Jorge Passos (*)
Amanheceu. Da quinta vem o ruído da enxada limpando o pasto na volta dos
morangos. São poucos, mas bem cuidados. O terreiro das galinhas já foi varrido
e os ovos das poedeiras colhidos. Ouço o trotezito do carro de la panaderia Los
Claveles entregando o pão recém saído do forno. Rio Branco vai acordando. Tomo
café para ir ao Colégio das Freiras e o pai me avisa que a Rural não pegou.
"Sobe lá na Aduana e vê se não tem algum marinero, o Medina ou o Borges,
pra me ajudar a dar uma empurrada."
Subo pelas escadinhas da ponte onde já se vê a correria com o Carromotor
chegando. Passou pela estação Presidente Getúlio Vargas, Poblao de Vargas como
se dice por acá. Vem apinhado.
No meio da ponte já está se aninhando na calçada o Nego Véio vendedor de
bananas. Ele larga as bananas ali no chão e os passantes, com suas maletas de
garupa sobre os braços que vão comprar açúcar, yerba, rapadura y otras cositas
más no Armazém Oscar Amaro em Jaguarão, já vão adquirindo una penca que vai ser
derrubada de uma sentada ali na sombra dos arcos da ponte.
Do outro lado, também de um trem, este, um Maria Fumaça que veio de Rio
Grande e passou pela estação Basílio, vai descendo o pessoal cruzando a Mauá
destino à Casa Azpiroz, Tienda Machado, Casa de las Lanas, Casa Simon, Casa
Martinez, el Almacen del basco don Amado e outros comercios chicos que vendem
de tudo que é bom do Uruguay: lanas, cobertores, telas balmoral, casacos de
burma, quesos, dulce de leche, aceite y galletas Maestro Cubano, aquelas que
vem nuns latões grandes que depois é bom de guardar os mantimentos em
casa. Algum desses viajantes até pensa
em passar uns dias na fronteira hospedados ali no Hotel Italiano, comer una
buena parrilla no Oásis acompanhado por una Norteña e quem sabe dar un paseo de
bolanta por la Cuchilla, visitar os parentes que aqui ficaram e curtir la
sesion de sabado nel cine Rio Branco, que en la cartelera anuncia la pelicula
de guerra "Los Cañones de Navarone". Imperdible!
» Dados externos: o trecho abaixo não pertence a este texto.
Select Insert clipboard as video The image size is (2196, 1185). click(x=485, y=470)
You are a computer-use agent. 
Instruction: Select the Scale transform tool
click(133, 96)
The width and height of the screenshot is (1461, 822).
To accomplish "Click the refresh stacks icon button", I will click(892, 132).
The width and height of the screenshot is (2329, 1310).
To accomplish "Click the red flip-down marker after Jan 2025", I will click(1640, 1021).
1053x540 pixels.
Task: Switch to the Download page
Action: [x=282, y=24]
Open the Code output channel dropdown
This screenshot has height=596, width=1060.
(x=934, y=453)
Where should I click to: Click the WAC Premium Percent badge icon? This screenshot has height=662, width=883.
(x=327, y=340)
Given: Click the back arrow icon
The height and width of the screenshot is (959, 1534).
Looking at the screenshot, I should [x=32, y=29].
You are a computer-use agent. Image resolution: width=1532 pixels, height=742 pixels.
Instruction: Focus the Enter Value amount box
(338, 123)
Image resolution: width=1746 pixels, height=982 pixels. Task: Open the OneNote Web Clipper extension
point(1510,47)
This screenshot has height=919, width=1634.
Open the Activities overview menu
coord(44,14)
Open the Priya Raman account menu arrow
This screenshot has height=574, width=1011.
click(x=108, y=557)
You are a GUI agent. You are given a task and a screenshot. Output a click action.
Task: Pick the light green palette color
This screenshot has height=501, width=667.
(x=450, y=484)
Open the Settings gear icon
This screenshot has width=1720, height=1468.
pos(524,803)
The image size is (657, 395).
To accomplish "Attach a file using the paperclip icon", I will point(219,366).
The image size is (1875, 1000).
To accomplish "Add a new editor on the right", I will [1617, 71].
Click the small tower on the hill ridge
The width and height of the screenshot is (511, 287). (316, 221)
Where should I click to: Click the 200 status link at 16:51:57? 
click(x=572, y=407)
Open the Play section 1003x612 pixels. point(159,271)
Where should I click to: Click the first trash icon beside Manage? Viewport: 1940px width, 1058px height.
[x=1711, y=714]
O velho, depois de me dar uma carona na rural até o colégio, já está na
loja. Às vezes, quando tem muito movimento, como parece ser hoje, até almoça
por lá. De tarde, depois dos temas feitos, também vou pra loja, ajudo com algum
pacote, cevo o mate, mesmo pra algum cliente que puxa conversa, e me
entretenho, por entre o burburinho das
mulheres , que essas são mais falantes, experimentando roupas, o rec rec rec
das tesouras cortando telas, as negaceadas murmuradas da balconista Muñeca
dizendo pra minha mãe: "Esa, baja todo y no compra nada."
Volta e meia, uma vez por mês, no começo da temporada, aparece algum
viajante de Montevideo com sua mala cheia de novidades que vai abrindo e
mostrando pro Velho. "Ney, eso se va a vender mucho este año", dizia
o vendedor, enquanto eu e minha irmã menor ficávamos encantados ali na volta,
só mirando porque não se podia falar, admirando aquele mascate fumando cachimbo
com relógio de corrente de ouro e mostrando as mais lindas mercadorias da
Capital del País y que a los brasileños les iba a gustar mucho.
Depois, já à tardinha, sentado num dos degraus da loja, ficava só observando tranquilo aquele mundo de gente
percorrendo a rua central do Rio Branco, num ir e vir, no fervor de consumo, a esperar a passagem das gurias que saem do liceo.